KUALA LUMPUR: Malaysia's manufacturing sector is back in recovery mode as the IHS Markit Malaysia Purchasing Managers' Index returned to expansion in October after four months of contraction.
AmInvestment Bank Research said the indicator's crossing into the growth zone at 52.2 last month suggests the sector is back on track to recovery as the effects of severe pandemic restrictions subside.
"This also signals the positive development in Malaysia’s overall economic conditions," it added in a Tuesday note.
However, the research firm noted that the higher cost price factor had constrained the recovery progress, due to input materials and container shortages.
As a result, manufacturers have raised their output price to offset the negative impact.
AmInvest said the improved PMI reading was also supported by improving production, new volume orders, surging outstanding orders and an elevated positive outlook.
Factors slowing the recovery included contracted employment and slow purchasing activity due to a supply chain crunch.
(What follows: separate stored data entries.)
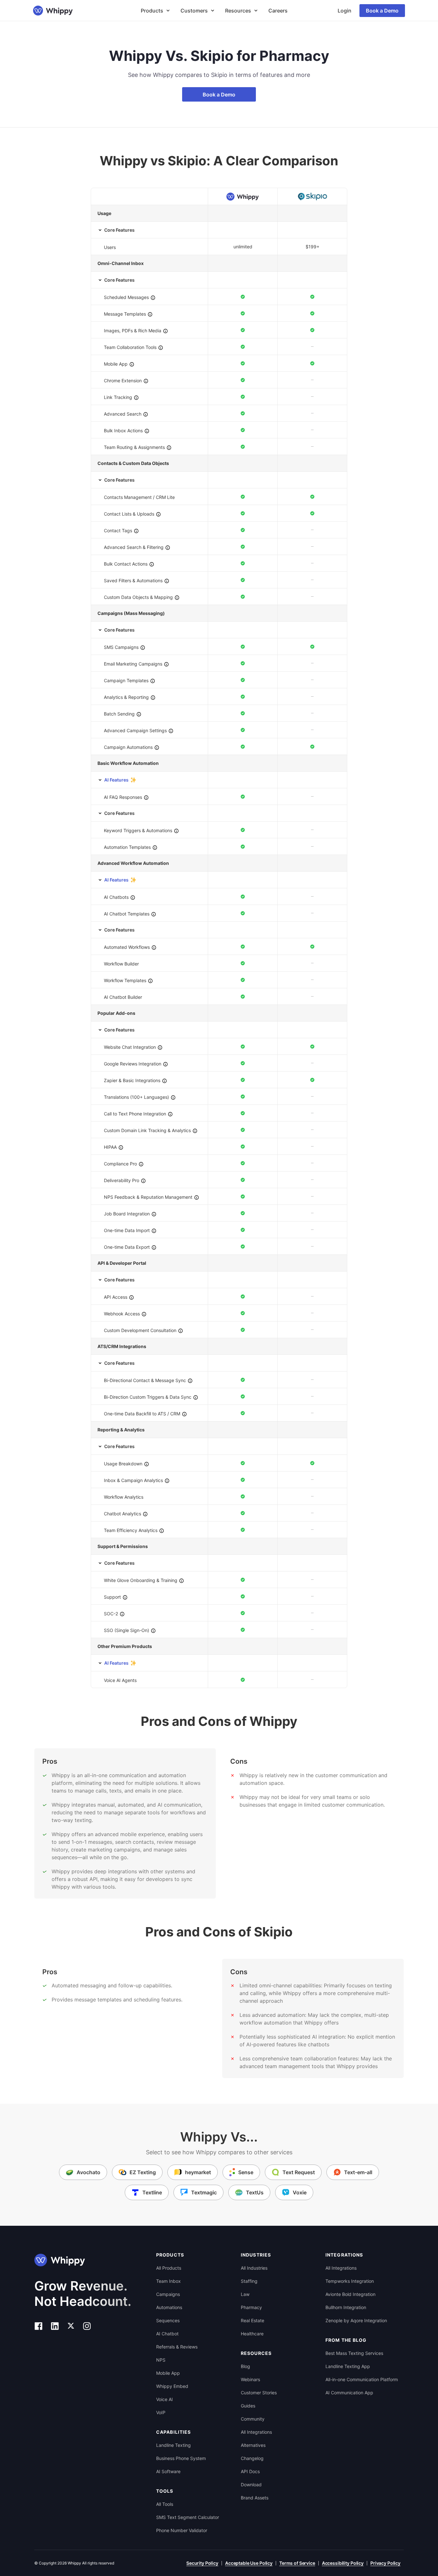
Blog (245, 2366)
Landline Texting (173, 2445)
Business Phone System (181, 2458)
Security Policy (202, 2563)
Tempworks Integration (349, 2281)
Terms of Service (297, 2563)
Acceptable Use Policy (249, 2563)
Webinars (250, 2379)
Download (251, 2484)
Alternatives (253, 2445)
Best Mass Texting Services (354, 2353)
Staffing (249, 2281)
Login (344, 10)
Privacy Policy (385, 2563)
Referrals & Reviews (177, 2346)
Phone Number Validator (181, 2530)
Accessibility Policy (343, 2563)
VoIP (160, 2412)
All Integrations (256, 2432)
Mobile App (168, 2373)
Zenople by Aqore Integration (356, 2320)
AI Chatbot (167, 2333)
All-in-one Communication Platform (361, 2379)
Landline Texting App (347, 2366)
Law (245, 2294)
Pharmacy (251, 2307)
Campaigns (168, 2294)
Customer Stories (259, 2392)
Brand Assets (254, 2497)
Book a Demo (382, 10)
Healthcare (252, 2333)
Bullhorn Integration (345, 2307)
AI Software (168, 2471)
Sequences (168, 2320)
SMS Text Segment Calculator (187, 2517)
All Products (168, 2268)
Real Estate (252, 2320)
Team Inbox (168, 2281)
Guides (248, 2405)
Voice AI (164, 2399)
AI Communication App (349, 2392)
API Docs (250, 2471)
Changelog (252, 2458)
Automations (169, 2307)
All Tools (164, 2504)
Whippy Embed (172, 2386)
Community (253, 2419)
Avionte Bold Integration (350, 2294)
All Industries (254, 2268)
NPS (160, 2360)
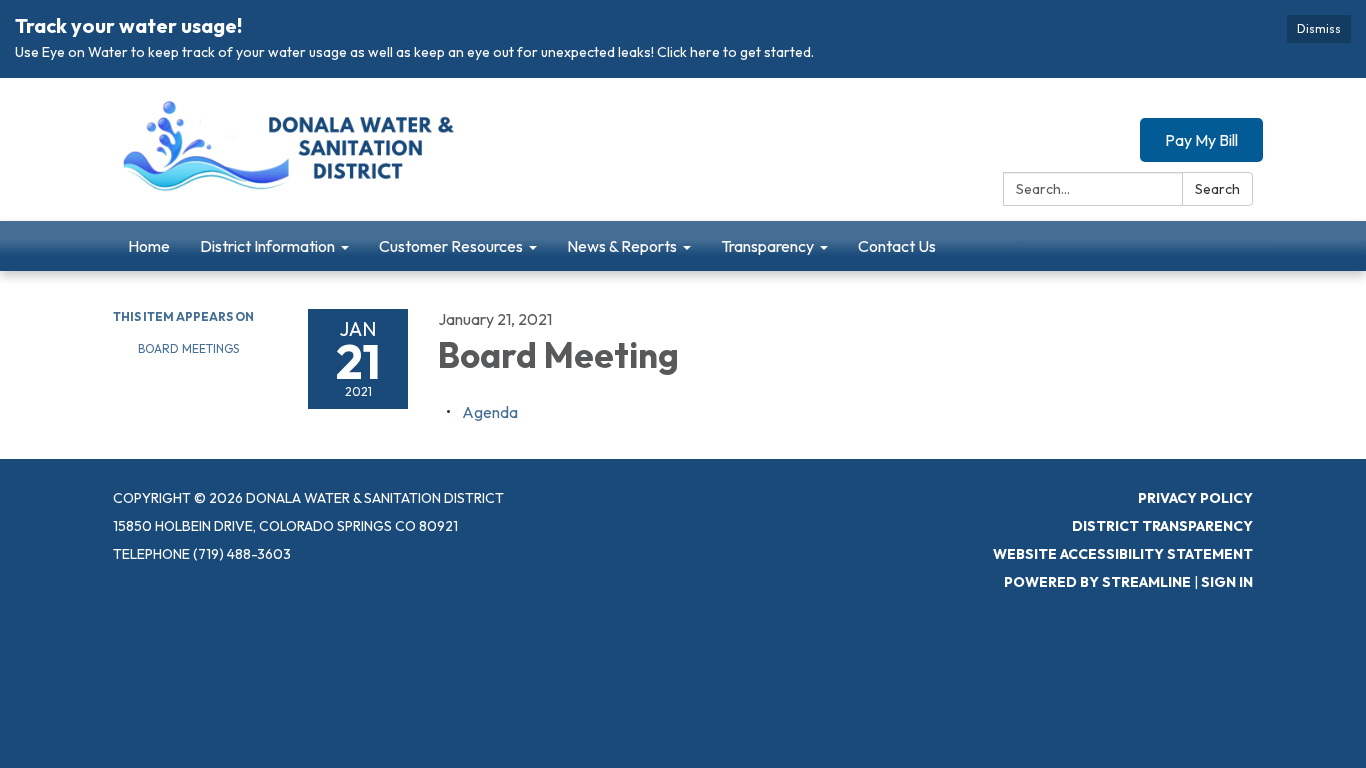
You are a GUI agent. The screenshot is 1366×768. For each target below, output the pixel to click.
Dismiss (1319, 28)
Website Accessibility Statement (1123, 554)
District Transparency (1162, 526)
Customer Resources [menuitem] (451, 246)
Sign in (1227, 582)
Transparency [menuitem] (767, 246)
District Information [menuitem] (267, 246)
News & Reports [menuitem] (622, 246)
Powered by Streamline (1097, 582)
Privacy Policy (1195, 498)
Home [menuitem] (149, 246)
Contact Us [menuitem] (897, 246)
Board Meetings (188, 348)
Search (1217, 189)
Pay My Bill (1201, 140)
"Moving forward, we can expect the sector to continue improving driven by healthy global demand, the reopening of economies, strong commodity prices and steadily outperforming electrical & electronic manufacturers amidst the ongoing supply chain disruption and higher input prices.
"For the full year of 2021, we are maintaining our projection that the economy will grow in the range of 3.0% to 3.5%," said AmInvest.
Meanwhile, MIDF Research said it also anticipates manufacturing activities to be bolstered by domestic demand and robust trade performance.
However, it said the sector's growth could be affected by weaker external demand due to slower demand in major trading partners, potentially due to a resurgence of Covid-19 infections and tighter containment measures.
"Other factors include the rise in production costs, high commodity prices and other supply chain challenges," it said in its Tuesday Economic Brief.